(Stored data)
::::::::::

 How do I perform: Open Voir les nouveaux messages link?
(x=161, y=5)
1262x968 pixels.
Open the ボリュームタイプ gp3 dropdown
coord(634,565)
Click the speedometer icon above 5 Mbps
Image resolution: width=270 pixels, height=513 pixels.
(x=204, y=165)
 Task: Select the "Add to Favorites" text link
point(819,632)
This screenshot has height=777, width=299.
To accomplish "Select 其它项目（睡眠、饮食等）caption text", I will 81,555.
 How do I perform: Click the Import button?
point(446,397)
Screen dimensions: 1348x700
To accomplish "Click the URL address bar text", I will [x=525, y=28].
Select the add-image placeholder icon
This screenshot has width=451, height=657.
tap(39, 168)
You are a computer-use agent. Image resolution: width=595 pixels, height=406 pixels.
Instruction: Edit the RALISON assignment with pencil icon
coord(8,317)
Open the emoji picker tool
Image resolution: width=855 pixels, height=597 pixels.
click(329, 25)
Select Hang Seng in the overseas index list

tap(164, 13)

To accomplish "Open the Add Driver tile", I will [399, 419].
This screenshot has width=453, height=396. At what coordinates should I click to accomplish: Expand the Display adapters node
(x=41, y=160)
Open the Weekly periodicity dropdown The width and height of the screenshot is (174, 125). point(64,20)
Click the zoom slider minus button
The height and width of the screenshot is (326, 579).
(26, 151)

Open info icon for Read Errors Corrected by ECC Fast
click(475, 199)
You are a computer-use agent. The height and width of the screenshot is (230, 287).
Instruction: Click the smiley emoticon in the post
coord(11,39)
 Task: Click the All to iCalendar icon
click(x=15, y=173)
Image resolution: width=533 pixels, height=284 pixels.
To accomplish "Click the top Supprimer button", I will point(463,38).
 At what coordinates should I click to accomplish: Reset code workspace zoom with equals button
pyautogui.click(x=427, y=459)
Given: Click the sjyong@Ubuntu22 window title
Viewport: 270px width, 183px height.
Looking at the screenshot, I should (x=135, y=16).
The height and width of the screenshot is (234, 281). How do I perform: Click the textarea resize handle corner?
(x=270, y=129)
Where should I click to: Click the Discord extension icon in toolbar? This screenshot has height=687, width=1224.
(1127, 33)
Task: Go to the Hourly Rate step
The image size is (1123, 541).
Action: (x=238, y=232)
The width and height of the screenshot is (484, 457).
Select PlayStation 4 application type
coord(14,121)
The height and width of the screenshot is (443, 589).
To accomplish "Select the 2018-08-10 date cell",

::::::::::

• **Your goal**
Each record above should be set down again in its exact wording.

• **Exercise result**
 How do I perform: Open Voir les nouveaux messages link?
(x=161, y=5)
1262x968 pixels.
Open the ボリュームタイプ gp3 dropdown
coord(634,565)
Click the speedometer icon above 5 Mbps
Image resolution: width=270 pixels, height=513 pixels.
(x=204, y=165)
 Task: Select the "Add to Favorites" text link
point(819,632)
This screenshot has height=777, width=299.
To accomplish "Select 其它项目（睡眠、饮食等）caption text", I will 81,555.
 How do I perform: Click the Import button?
point(446,397)
Screen dimensions: 1348x700
To accomplish "Click the URL address bar text", I will [x=525, y=28].
Select the add-image placeholder icon
This screenshot has width=451, height=657.
tap(39, 168)
You are a computer-use agent. Image resolution: width=595 pixels, height=406 pixels.
Instruction: Edit the RALISON assignment with pencil icon
coord(8,317)
Open the emoji picker tool
Image resolution: width=855 pixels, height=597 pixels.
click(329, 25)
Select Hang Seng in the overseas index list

tap(164, 13)

To accomplish "Open the Add Driver tile", I will [399, 419].
This screenshot has width=453, height=396. At what coordinates should I click to accomplish: Expand the Display adapters node
(x=41, y=160)
Open the Weekly periodicity dropdown The width and height of the screenshot is (174, 125). point(64,20)
Click the zoom slider minus button
The height and width of the screenshot is (326, 579).
(26, 151)

Open info icon for Read Errors Corrected by ECC Fast
click(475, 199)
You are a computer-use agent. The height and width of the screenshot is (230, 287).
Instruction: Click the smiley emoticon in the post
coord(11,39)
 Task: Click the All to iCalendar icon
click(x=15, y=173)
Image resolution: width=533 pixels, height=284 pixels.
To accomplish "Click the top Supprimer button", I will point(463,38).
 At what coordinates should I click to accomplish: Reset code workspace zoom with equals button
pyautogui.click(x=427, y=459)
Given: Click the sjyong@Ubuntu22 window title
Viewport: 270px width, 183px height.
Looking at the screenshot, I should (x=135, y=16).
The height and width of the screenshot is (234, 281). How do I perform: Click the textarea resize handle corner?
(x=270, y=129)
Where should I click to: Click the Discord extension icon in toolbar? This screenshot has height=687, width=1224.
(1127, 33)
Task: Go to the Hourly Rate step
The image size is (1123, 541).
Action: (x=238, y=232)
The width and height of the screenshot is (484, 457).
Select PlayStation 4 application type
coord(14,121)
The height and width of the screenshot is (443, 589).
To accomplish "Select the 2018-08-10 date cell",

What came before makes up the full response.